### PROVIDED MATERIAL

────────

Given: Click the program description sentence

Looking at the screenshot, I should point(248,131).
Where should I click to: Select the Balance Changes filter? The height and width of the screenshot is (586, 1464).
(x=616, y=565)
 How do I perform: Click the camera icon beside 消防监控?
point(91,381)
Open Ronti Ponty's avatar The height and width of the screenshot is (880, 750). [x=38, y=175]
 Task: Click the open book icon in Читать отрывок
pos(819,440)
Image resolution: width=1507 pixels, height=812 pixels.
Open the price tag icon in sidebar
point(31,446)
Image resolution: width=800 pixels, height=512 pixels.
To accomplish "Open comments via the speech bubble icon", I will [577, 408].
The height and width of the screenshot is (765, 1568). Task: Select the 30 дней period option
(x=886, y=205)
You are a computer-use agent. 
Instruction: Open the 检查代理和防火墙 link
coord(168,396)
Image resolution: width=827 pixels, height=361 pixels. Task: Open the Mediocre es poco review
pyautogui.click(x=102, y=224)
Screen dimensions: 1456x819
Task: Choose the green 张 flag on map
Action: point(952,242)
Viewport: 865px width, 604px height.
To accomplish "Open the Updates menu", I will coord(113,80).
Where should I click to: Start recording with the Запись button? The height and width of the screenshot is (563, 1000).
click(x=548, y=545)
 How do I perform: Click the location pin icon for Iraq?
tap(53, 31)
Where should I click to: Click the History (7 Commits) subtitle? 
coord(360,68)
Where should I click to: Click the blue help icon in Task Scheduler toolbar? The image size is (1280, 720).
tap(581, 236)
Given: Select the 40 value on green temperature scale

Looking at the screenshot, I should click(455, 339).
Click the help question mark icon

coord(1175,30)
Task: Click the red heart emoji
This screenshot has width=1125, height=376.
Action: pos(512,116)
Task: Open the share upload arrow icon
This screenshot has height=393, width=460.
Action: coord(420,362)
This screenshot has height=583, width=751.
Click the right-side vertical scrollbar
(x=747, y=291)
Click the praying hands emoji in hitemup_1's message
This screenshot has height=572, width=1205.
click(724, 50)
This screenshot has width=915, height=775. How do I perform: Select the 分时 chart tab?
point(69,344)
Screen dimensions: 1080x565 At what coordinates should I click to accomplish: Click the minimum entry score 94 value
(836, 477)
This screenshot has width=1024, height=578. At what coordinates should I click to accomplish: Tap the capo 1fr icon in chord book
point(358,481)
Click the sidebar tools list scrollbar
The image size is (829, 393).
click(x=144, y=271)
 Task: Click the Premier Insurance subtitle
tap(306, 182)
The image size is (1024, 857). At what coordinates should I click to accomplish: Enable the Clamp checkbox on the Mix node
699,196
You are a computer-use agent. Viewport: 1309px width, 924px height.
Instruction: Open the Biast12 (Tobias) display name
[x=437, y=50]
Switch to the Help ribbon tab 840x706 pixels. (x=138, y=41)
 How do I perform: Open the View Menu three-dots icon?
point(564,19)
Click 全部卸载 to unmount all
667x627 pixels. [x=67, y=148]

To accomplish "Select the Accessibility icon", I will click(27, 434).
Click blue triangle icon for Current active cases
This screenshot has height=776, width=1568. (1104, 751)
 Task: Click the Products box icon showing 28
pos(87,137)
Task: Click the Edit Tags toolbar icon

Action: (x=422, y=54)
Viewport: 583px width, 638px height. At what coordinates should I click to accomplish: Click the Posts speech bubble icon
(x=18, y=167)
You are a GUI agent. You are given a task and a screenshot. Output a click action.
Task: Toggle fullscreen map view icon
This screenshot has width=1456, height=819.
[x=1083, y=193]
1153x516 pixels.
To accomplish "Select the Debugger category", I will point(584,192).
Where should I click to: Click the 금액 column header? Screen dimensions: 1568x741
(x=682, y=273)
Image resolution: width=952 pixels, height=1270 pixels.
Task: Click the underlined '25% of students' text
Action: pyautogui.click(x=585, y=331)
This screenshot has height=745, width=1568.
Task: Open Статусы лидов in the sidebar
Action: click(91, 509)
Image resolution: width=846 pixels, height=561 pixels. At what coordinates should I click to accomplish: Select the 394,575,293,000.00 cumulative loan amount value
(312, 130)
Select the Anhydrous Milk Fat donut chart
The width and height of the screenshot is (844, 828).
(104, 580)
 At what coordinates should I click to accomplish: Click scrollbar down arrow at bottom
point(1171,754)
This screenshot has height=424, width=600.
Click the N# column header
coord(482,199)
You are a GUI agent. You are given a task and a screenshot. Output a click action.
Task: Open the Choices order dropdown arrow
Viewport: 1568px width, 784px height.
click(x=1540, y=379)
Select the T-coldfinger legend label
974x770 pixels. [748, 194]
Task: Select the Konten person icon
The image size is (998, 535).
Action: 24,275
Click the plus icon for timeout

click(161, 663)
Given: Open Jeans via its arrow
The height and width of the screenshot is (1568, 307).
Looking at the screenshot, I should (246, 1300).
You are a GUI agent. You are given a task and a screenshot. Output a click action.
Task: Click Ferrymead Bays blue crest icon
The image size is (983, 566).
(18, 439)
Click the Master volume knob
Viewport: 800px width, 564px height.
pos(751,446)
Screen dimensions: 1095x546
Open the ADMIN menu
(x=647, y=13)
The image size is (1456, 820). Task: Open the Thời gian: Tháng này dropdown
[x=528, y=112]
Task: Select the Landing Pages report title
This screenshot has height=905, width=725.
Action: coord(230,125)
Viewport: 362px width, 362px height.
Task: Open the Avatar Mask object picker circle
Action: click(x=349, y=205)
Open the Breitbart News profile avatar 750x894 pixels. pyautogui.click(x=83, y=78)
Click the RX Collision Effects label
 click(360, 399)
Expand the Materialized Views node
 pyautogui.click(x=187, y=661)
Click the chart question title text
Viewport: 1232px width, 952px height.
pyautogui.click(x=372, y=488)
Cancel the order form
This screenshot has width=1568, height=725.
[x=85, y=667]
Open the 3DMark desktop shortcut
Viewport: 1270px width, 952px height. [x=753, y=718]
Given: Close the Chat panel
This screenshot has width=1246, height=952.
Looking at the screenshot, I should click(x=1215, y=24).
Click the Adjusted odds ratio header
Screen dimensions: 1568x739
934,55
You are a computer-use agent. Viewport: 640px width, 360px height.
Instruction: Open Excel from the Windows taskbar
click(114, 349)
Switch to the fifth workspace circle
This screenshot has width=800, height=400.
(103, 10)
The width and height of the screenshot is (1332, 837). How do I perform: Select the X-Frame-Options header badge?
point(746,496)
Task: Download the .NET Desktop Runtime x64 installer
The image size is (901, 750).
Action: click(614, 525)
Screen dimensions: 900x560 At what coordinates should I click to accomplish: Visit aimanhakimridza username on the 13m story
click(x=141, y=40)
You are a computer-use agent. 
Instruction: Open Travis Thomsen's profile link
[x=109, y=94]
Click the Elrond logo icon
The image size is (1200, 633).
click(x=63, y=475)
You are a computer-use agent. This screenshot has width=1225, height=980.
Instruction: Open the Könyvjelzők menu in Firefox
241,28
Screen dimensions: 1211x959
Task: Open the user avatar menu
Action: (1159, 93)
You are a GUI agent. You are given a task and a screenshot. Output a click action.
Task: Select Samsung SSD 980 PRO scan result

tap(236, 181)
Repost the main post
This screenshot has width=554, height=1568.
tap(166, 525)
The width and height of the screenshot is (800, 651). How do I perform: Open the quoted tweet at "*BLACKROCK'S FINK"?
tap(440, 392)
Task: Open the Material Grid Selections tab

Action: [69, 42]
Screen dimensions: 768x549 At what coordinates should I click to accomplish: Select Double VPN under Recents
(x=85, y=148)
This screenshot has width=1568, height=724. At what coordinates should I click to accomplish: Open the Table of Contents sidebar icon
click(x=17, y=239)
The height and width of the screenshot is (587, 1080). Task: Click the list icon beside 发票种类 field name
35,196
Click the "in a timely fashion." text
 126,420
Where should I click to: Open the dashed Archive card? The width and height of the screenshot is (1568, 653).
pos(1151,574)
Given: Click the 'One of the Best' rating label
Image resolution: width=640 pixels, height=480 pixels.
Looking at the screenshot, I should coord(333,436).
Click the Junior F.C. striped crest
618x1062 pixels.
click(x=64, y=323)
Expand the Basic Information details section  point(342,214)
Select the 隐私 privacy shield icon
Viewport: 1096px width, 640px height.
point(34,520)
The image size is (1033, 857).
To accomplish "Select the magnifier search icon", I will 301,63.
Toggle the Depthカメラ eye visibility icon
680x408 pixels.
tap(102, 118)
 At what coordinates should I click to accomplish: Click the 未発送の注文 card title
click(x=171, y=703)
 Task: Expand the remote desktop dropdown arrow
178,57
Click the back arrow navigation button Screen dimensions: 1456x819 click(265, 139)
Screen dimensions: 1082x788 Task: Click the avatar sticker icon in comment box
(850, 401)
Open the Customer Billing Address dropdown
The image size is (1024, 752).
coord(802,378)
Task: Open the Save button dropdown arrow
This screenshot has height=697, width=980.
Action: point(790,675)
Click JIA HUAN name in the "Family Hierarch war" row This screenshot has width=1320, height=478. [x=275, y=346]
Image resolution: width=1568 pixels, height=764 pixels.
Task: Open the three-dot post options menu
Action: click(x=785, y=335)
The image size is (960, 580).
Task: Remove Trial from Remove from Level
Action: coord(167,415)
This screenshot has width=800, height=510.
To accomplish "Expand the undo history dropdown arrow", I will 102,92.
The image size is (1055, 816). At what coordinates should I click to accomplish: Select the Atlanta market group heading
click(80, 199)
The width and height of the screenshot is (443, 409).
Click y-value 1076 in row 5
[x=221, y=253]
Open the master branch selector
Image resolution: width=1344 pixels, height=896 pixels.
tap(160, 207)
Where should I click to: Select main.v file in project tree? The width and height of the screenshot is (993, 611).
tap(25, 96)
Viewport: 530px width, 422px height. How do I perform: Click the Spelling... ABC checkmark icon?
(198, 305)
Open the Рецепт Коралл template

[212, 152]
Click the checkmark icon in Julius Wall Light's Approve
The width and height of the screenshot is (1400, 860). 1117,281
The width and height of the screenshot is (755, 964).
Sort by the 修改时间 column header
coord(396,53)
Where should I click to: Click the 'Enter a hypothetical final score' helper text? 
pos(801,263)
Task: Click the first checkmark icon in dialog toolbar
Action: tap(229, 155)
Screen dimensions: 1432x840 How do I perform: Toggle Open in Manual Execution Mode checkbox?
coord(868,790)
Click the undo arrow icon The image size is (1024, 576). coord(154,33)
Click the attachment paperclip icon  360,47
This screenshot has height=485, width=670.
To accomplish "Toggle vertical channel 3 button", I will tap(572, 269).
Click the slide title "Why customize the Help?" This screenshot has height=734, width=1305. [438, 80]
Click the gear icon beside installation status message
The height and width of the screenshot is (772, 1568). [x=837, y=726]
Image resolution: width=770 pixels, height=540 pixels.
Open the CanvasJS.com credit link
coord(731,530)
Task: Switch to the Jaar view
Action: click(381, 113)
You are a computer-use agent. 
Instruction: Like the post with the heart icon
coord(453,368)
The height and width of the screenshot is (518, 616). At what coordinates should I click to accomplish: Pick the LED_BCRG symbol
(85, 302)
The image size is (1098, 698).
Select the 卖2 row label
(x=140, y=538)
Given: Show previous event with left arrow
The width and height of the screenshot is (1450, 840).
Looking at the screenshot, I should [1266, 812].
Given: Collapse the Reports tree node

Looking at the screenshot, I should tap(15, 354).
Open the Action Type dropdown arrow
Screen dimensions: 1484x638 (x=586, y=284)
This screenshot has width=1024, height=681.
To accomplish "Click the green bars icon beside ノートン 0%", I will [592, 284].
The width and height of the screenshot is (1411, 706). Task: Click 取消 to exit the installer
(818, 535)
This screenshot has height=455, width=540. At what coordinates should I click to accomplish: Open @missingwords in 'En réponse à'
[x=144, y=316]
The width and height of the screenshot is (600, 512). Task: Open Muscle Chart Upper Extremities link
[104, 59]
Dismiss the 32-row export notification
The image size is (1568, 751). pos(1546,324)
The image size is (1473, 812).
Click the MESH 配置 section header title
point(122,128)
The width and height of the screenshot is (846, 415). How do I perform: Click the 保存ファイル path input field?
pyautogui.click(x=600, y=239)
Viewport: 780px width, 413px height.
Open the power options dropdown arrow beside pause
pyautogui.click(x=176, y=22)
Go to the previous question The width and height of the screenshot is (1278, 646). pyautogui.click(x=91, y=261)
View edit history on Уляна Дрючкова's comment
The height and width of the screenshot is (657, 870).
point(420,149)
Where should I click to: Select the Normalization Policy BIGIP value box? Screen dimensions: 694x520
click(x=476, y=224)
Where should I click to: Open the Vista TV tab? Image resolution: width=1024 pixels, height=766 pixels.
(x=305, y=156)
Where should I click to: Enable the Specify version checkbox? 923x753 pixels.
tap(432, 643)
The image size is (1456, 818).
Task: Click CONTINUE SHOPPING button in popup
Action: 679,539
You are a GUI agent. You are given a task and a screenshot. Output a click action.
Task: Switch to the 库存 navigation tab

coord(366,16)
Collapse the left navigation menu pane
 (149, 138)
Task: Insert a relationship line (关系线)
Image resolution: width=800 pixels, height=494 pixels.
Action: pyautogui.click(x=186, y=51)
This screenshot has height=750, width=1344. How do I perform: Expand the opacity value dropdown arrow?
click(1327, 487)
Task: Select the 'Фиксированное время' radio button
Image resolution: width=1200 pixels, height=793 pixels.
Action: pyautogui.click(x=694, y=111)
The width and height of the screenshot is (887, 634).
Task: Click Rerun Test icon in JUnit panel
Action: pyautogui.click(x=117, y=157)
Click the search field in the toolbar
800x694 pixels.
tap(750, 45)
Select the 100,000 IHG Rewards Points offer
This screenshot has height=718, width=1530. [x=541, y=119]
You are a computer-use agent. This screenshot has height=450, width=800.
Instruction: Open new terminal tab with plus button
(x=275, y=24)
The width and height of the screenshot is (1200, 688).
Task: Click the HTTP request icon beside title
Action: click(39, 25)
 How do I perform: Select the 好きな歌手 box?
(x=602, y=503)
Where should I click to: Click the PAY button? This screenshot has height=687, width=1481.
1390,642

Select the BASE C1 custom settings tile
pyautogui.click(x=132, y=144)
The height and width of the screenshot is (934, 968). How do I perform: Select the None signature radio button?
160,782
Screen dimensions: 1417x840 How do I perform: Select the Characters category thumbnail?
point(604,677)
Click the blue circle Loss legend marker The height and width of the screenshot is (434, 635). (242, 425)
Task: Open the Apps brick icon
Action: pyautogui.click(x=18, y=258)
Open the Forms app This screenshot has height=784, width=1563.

────────

### WORK TASK
If a line of the material contains the word "undo", pick it out and copy it.

### RESPONSE TO THE TASK
To accomplish "Expand the undo history dropdown arrow", I will 102,92.
Click the undo arrow icon The image size is (1024, 576). coord(154,33)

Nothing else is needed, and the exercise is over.